Isn’t there a softmax function within the MultiHeadAttention
nn.Module? That’s a non-linear function.
Hi thanks for your reply but I could not find any activation functions defined within MultiheadAttention — PyTorch 1.13 documentation
After a brief look through the source code,
multi_head_attention_forward which contains a
softmax call as seen in the source here. So, it does seem to have a non-linear function of some kind. @ptrblck (apologizes for the tag) will be able to confirm any more specific details! But the source does show a non-linear function being used.
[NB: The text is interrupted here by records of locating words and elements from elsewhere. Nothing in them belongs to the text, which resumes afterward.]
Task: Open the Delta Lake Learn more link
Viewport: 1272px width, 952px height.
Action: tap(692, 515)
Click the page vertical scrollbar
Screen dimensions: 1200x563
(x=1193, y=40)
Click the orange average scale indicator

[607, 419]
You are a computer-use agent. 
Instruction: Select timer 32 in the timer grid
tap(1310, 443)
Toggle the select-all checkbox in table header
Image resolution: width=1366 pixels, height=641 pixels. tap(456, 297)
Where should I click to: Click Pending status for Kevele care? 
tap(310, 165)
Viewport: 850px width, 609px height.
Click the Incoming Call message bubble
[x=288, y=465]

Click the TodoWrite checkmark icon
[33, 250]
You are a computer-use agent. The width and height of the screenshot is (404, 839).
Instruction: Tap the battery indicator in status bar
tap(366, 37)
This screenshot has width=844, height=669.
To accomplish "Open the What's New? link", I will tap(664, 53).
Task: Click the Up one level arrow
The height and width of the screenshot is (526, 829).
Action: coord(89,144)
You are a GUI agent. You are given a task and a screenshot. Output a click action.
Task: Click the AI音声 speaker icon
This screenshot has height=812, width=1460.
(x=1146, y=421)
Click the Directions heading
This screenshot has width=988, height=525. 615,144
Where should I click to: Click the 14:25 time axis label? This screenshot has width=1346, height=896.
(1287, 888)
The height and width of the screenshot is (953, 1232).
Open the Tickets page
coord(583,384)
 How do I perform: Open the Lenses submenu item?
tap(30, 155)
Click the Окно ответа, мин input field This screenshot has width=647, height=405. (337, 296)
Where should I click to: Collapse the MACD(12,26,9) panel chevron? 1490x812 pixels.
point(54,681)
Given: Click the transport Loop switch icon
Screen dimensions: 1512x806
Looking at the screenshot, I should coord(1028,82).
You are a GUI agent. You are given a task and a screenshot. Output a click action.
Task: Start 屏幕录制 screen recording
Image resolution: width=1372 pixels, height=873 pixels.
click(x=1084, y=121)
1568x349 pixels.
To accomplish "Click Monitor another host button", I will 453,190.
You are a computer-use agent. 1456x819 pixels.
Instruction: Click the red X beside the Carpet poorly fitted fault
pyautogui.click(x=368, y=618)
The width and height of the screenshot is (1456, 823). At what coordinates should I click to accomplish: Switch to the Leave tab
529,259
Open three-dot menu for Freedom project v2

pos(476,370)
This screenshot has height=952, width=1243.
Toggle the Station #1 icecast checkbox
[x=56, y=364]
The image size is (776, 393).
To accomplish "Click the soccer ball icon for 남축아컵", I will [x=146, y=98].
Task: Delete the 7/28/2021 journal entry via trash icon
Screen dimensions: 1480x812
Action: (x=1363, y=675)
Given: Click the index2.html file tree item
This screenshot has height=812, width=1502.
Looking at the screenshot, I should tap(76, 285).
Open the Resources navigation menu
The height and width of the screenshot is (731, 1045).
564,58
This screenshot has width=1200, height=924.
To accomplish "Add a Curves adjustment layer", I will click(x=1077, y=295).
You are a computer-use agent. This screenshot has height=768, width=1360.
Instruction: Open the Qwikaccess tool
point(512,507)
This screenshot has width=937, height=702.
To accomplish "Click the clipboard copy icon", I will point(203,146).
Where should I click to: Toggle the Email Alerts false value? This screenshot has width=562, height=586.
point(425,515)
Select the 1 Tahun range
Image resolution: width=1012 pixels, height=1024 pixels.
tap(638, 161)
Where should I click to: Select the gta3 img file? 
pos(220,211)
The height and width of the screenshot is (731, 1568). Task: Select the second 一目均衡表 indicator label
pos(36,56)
Thanks again. I checked the source too and found there is a linear layer in MultiheadAttention function that maps derived attention output in embed_dim to embed_dim at the end:
pytorch/functional.py at 0a274c4b6c916363ce3e3f75b315ac66156f8ce6 · pytorch/pytorch · GitHub
And in MultiheadAttention module which calls the function, self.out_proj is defined as the following:
self.out_proj = NonDynamicallyQuantizableLinear(embed_dim, embed_dim, bias=bias, **factory_kwargs)
So I guess there is an extra linear transformation before pytorch outputs the attention than what I originally expected.
@ptrblck @AlphaBetaGamma96 May you have a look, thanks!